IQSS / dataverse

Open source research data repository software
http://dataverse.org
Other
876 stars 484 forks source link

Update and reorganize the XOAI dependencies under local_lib #8372

Closed poikilotherm closed 1 year ago

poikilotherm commented 2 years ago

Currently, Dataverse codebase uses a custom patched XOAI 4.1.0, provided in /local_lib.

It would be a good idea to

  1. Find out what patches have been applied (needs anatomization of patched JAR sources with original sources)
  2. Fork https://github.com/DSpace/xoai (which is the moved repo from https://github.com/lyncode) to @gdcc
  3. Find out if our patches are still needed
  4. As development in https://github.com/DSpace/xoai has stalled (see e.g. https://github.com/DSpace/xoai/issues/72#issuecomment-557292929), make it our package
  5. Update LOTS of dependencies and especially get rid of log4j-1.2!
  6. Setup Github Workflow, Code Coverage etc.
  7. Make releases to Maven Central
  8. Use & test in Dataverse upstream code

It might be worth a try to 1) not rename the packages but still publish under our @gdcc Maven group id and 2) create fork and a pull request for upstream plus setting up wei/pull to auto-create pull requests when DSpace updates their branch.

landreev commented 2 years ago

I am removing the log4j dependency that's being brought in by XOAI as part of https://github.com/IQSS/dataverse-security/issues/48; (I only found this a couple of days ago myself; about to make a PR into the main Dataverse project.)

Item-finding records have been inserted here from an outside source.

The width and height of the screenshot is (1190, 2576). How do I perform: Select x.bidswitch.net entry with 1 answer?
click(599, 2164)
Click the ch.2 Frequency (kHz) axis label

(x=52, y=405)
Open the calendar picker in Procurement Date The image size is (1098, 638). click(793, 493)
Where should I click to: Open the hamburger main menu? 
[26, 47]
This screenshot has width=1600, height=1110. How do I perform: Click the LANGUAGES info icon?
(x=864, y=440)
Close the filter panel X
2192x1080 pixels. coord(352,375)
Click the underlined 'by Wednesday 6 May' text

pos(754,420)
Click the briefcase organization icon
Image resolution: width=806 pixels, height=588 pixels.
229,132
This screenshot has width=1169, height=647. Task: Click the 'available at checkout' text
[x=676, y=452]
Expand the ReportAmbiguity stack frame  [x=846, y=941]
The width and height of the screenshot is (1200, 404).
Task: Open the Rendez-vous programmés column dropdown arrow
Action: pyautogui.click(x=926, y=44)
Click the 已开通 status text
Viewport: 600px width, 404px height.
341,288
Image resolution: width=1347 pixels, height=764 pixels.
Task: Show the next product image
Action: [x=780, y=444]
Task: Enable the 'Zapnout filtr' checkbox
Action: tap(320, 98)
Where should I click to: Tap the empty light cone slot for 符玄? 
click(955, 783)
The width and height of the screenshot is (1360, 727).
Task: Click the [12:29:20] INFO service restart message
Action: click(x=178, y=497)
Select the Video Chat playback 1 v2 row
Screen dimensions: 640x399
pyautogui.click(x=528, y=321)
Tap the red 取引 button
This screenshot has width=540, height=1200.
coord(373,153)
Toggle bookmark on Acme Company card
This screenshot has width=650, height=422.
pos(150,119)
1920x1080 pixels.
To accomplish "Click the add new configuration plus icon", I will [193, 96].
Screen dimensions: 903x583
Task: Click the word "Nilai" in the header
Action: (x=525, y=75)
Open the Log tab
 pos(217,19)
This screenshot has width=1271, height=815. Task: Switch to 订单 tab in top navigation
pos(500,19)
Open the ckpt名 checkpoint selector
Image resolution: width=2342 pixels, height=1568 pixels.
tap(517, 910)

But yes, in the process of tracing this dependency, I was reminded of this XOAI debacle, that we still have these locally-built libraries in the project, etc. (I can comment more on this;) Once the immediate log4j issue is addressed, we can use this issue to address cleaning up the XOAI. I was going to open one myself, but thanks for beating me to it.

landreev commented 2 years ago

(Once we merge the pom.xml PR that removes the log4j jar from the war file, I'm going to update the title of this issue to reflect the fact that it is mainly about refactoring these XOAI dependencies, and not specifically about log4j. I will add some information on these XOAI libraries in the meantime).

landreev commented 2 years ago

As development in https://github.com/DSpace/xoai has stalled (see e.g. https://github.com/DSpace/xoai/issues/72#issuecomment-557292929), make it our package

Yes, the situation is back to where it was 6 years ago, when lyncode still nominally owned the package; but it wasn't being actively maintained and it was not possible to submit and merge a PR. We really liked the package, but it was impossible to use it without a few minor fixes. So that's what forced us to build those jars locally in the first place. We appear to have missed the window when DSpace was somewhat actively maintaining the package. And then these libraries got further stuck in our local_lib limbo. So we definitely need to assume a more active role there in order to clean up this dependency. But we will need to decide what exactly "mak[ing] it our package" should entail.

Bad news:

  1. I'm seeing no trace of the local fork of the old lyncode repo from which those jars were built, anywhere.

Better news:

  1. We still have all the sources (and they are included under local_lib, as source jars, I believe).
  2. I will recreate that fork somewhere on github; either under IQSS/, or as my own, as the first step.
  3. The changes were really minimal.
  4. It's a fairly simple package to start with.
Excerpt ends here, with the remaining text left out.